Дальше райкомовец пошел «чесать» скороговоркой, обращаясь уже к своим и сев:
- Так, так, так... Нам еще в Духново, Крулихино...
- Паны, а паны, можно словцо? - спросил в толпе женский голос.
- Как ты называешь «партейных» людей, дура! - вскипел Тарынин.
- Ну пожалуйста! Только коротко, - предупредила тучная дама. Очкарик уже копался в необъятном портфеле. Народ готов был разойтись по домам.
- Что там у тебя опять, Нюш?  -  недовольно спросил Тарынин.
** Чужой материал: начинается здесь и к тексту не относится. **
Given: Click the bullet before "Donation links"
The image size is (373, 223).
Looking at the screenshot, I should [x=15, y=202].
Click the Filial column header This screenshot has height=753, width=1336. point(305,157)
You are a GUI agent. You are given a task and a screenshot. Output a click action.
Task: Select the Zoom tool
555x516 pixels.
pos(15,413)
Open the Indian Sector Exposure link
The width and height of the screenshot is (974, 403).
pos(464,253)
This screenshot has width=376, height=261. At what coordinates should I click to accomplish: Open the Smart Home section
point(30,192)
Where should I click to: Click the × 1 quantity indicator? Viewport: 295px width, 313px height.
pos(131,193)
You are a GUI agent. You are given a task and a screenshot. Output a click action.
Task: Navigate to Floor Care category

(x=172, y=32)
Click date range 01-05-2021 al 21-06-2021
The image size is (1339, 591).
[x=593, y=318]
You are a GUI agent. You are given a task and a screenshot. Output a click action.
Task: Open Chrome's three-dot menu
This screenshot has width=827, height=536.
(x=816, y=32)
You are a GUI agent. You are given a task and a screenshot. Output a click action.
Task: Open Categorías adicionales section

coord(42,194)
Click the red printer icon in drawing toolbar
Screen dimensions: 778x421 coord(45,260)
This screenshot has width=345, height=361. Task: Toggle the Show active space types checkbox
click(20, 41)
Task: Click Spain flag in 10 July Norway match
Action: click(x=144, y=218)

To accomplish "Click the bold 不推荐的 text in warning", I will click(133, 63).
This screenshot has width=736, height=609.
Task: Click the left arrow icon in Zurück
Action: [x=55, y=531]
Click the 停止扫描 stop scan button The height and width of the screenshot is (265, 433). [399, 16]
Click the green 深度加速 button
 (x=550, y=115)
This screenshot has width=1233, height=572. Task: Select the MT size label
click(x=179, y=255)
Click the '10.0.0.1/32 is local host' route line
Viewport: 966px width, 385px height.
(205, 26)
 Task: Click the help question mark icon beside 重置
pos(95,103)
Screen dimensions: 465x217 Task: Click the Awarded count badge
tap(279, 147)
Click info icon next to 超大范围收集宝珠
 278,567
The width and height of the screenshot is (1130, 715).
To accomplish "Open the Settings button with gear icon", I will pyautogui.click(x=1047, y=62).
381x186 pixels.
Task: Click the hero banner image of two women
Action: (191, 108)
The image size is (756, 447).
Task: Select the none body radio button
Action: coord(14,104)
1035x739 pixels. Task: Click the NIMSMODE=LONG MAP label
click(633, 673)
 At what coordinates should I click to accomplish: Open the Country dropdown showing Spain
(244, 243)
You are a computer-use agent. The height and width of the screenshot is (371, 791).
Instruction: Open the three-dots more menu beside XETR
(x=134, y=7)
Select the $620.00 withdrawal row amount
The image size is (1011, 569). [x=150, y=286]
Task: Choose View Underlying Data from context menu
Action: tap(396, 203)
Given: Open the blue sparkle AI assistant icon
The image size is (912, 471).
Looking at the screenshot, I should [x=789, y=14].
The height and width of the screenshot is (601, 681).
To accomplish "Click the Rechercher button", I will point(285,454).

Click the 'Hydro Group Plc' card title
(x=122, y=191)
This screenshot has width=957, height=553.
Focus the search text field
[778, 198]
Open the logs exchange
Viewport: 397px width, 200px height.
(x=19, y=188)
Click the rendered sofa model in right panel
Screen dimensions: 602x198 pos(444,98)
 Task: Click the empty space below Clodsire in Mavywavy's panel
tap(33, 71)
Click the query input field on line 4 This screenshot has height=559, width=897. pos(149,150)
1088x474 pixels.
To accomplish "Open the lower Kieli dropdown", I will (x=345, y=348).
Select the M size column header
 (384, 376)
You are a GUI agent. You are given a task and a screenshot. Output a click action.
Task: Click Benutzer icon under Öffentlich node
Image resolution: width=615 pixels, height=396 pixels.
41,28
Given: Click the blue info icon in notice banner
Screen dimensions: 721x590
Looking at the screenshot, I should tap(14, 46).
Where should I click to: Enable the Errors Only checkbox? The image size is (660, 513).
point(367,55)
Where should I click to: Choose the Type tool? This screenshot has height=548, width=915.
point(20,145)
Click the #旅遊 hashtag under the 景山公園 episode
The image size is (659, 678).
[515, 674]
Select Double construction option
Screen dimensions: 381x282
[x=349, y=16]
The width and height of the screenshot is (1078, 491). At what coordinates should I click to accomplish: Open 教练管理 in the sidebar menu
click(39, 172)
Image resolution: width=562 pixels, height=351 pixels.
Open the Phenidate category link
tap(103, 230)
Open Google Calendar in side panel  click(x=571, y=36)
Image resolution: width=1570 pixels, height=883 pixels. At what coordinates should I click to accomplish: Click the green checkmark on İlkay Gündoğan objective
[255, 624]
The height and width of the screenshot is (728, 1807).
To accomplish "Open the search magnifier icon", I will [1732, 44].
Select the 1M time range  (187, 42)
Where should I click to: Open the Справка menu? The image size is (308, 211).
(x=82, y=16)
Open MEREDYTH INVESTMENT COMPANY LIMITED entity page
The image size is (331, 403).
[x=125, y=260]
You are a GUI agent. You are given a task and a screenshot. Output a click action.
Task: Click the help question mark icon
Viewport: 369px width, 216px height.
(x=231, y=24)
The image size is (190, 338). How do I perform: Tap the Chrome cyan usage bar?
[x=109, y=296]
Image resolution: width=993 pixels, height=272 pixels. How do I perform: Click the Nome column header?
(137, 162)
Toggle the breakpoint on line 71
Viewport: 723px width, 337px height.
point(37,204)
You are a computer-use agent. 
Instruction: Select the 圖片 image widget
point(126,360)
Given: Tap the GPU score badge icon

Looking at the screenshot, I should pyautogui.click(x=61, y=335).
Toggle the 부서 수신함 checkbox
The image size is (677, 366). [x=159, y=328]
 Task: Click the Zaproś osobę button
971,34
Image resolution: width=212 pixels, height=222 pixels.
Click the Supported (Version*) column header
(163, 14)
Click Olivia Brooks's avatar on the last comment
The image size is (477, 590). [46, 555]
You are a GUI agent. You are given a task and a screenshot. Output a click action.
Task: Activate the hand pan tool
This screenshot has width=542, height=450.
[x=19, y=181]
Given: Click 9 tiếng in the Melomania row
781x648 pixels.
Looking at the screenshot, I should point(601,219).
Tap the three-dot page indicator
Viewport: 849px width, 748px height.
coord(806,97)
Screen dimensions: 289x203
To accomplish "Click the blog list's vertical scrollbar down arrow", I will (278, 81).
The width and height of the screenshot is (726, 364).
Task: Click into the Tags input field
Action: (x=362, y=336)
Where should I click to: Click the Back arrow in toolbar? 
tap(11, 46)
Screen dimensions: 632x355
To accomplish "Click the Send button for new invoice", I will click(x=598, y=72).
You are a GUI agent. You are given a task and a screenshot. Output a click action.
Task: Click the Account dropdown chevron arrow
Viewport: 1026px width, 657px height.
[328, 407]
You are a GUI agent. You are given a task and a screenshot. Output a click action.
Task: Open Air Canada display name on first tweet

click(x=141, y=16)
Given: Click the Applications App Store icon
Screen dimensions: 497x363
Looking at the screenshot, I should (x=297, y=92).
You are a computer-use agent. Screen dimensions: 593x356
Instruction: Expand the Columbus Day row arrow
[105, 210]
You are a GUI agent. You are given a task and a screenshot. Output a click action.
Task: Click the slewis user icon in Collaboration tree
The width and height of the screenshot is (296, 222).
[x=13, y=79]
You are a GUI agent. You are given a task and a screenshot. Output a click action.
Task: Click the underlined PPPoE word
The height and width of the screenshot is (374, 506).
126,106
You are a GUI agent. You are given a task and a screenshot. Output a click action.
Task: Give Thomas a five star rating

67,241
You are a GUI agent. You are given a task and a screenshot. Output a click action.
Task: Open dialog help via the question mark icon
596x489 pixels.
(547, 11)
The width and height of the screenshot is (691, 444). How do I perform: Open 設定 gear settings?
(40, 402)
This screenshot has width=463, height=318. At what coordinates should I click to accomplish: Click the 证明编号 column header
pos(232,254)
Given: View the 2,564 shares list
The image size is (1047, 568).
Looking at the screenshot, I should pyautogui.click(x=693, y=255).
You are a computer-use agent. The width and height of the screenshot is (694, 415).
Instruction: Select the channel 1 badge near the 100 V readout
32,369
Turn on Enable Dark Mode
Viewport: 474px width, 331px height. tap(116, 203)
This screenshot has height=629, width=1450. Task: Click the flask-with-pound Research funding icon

Нюша из Горы Поповой, соседка Николиных, смело вышла к трибуне (будто надумала покрасоваться в новом красном в горошек сарафане, показать свои сильные красивые ноги и прочие женские прелести); смело зырнули на приезжих ее «глазыньки бесстыжие». Сказала раздельно, внятно и сильно:
- Вы и перед «финской» народу головы морочили. «Две недели, и кончится»... А вышло-то по-моему. Помните, как я тогда сказала? «Будет долгая, и кровушки прольется немерено».
- Ты что, ты что! - зашипел, подаваясь вперед, с округлившимися глазами Тарынин. Гневным взглядом он готов был прожечь насквозь дуру Нюшку. - Ты как перед высокостоящими работниками!..
- Продолжай, женщина, - вальяжно позволил уполномоченный. - У нас свободное общество.
- Теперь я так скажу — народу... Вот что, люди добрые, готовьтесь к долгой страшной войне. Запасайтесь, чем можно. Война эта продлится не год и не два...
Все разом загалдели. В общей сумятице раздалось и:
- Нюшеньк, Нюшеньк, скажи, дойде-ль немец до нас?
Воцарилась вдруг тишина «гробовая». Шелест березы на росстынях стало «слыхать».
- Знаю верно, как «Отче наш», немец «вскорости» тут будет. Как на крыльях прилетит.
- А Болгатово, оказывается, богато дураками. Я и не знал, - сказал улыбаясь очкастый уполномоченный, слегка похожий на Лаврентия Павловича (так показалось колхозным мужикам; портреты членов политбюро они выносили из сельсоветского чулана по праздникам, потому знали «наглядно»).
- Митинг окончен! Всем разойтись! - приказал серьезный милиционер.
- Идите, работайте! - прикрикнула червоная дама.
Все стали расходиться. Только пред Тарынин отчитывал Нюшку, сильно жестикулируя руками.  «Бедовая» молодуха стояла перед ним, картинно выставившись, будто рисуясь, а он-то «лаял» с пеной у рта, демонстрируя служебное рвение. Потому как «высокие гости» еще не уехали, не втиснуться им было в тесную «эмку».